Six years after Computer Weekly's "Stamp Out Stiffing" campaign
addressed sharp practices among some software suppliers, businesses
are facing up to a potentially greater challenge: weighing up the
pros and cons of the various licence models being pushed on them by
suppliers.
As enterprise software markets mature, many suppliers are
generating more of their revenue from existing customers than from
new sales. "This fundamentally affects how they look at licences,"
said Andrew Pooley, a director at research firm OTR.
"To maintain their growth, suppliers need to maximise revenues
from existing business rather than chase new contracts. It is up to
IT directors to ensure that they select and manage the most
appropriate licence model for their business, rather than adopt an
unsuitable and costly alternative."
David Roberts, chairman of blue-chip IT user group the Corporate
IT Forum, said many more user organisations than in the past were
tied into annual licences, and some of these contracts were proving
cumbersome to administer because they were insufficiently
flexible.
"What users really want is a transparent and fair fixed-price
arrangement," but there are not enough signs that suppliers are
prepared to make that offer, he said.
Jane Kimberlin, IT director at fast-food chain Domino's Pizza,
said suppliers were pushing annual licences at the expense of
traditional perpetual licences, but the benefits were unproven.
"Perpetual licences are the only secure way of ensuring you are
licensed at a known cost. Although an annual licence may seem a
more flexible model with greater customer choice, how flexible is
it really?" she said.
In the enterprise resource planning market, Forrester analyst
Ray Wang said software suppliers were being challenged by users to
deliver simplified licence metrics - particularly by offering
enterprise-wide licences.
Wang said that, as far as possible, companies wanted suppliers
to model usage around business processes or actual amounts of
usage, but the reality was that many existing licences did not
accommodate these metrics.
However, rather than taking steps to meet user needs, suppliers
have been accused in some quarters of heavy-handed tactics, as they
put increased pressure on organisations to ensure they are not in
breach of licensing arrangements.
Bill Monk, director at compliance consultancy LOCS, said,
"Recently there has been lot more pressure from suppliers to
conduct software audits or ensure that the customer is paying what
they are supposed to be paying."
Owen Williams, head of IT at estate agency Knight Frank, also
expressed concern. "Suppliers are interested in pursuing revenue.

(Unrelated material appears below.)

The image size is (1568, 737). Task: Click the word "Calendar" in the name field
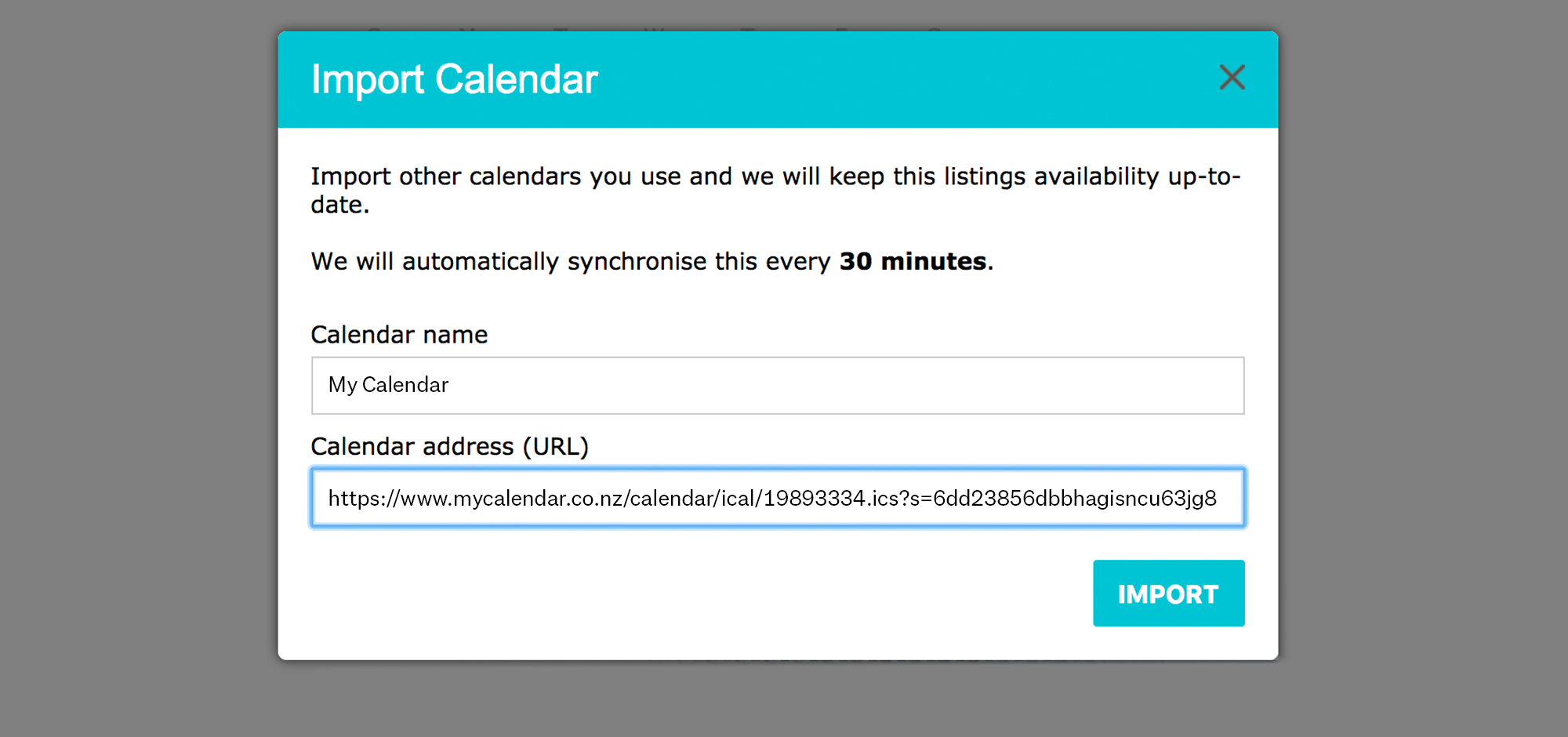tap(405, 385)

They are taking a tougher line to the point where it becomes
unreasonable," he said.
As part of this supplier push to make firms meet their
obligations, anti-piracy software industry groups such as the
Federation Against Software Theft and the Business Software
Alliance have been promoting the use of software asset management
tools.
But Monk said this was not necessarily the answer. "In my
experience, there are not that many tools out there that will do
the job," he said. "The output generated by asset management
software generally needs a lot of filtering and massaging before it
can be put to use."
Monk said a potentially more useful development was the release
of the first part of the ISO 19970-1 standard for software asset
management. "It has its shortcomings, mainly because so few
software suppliers have signed up for it, but once it goes through
several iterations it should plug a gap," he said.
"For small and medium-sized enterprises in particular, what is
really good is that it sets out the processes and procedures firms
need in place to do things properly. In other words, it tells you
how to buy, approve, install and manage software - and a lot of
firms need that kind of guidance."
Have you got a licence for that?
Desktop software is usually licensed per user or via a site-wide
agreement, with subscription-based annual licences, rather than
perpetual licences, becoming more widespread.

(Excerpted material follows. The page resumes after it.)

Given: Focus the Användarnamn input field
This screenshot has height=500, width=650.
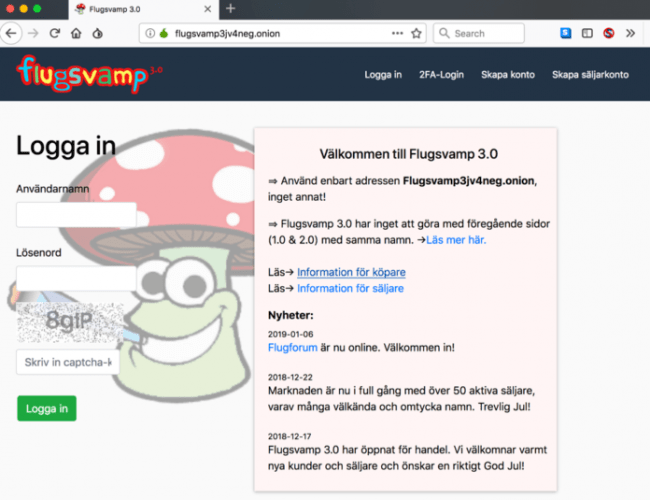Looking at the screenshot, I should point(76,214).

Server-based software is often priced per-processor, though the
advent of multicore chips has changed the way some server software
is licensed.
Oracle traditionally charged per core, but with multicore
processors becoming more widespread, it has moved to charging
slightly less per core on multicore chips. Microsoft and others
have retained the practice of pricing per-processor.
For both server and desktop software, an emerging and arguably
fairer model is pay-per-use, but this has generally been targeted
at small and medium-sized enterprises.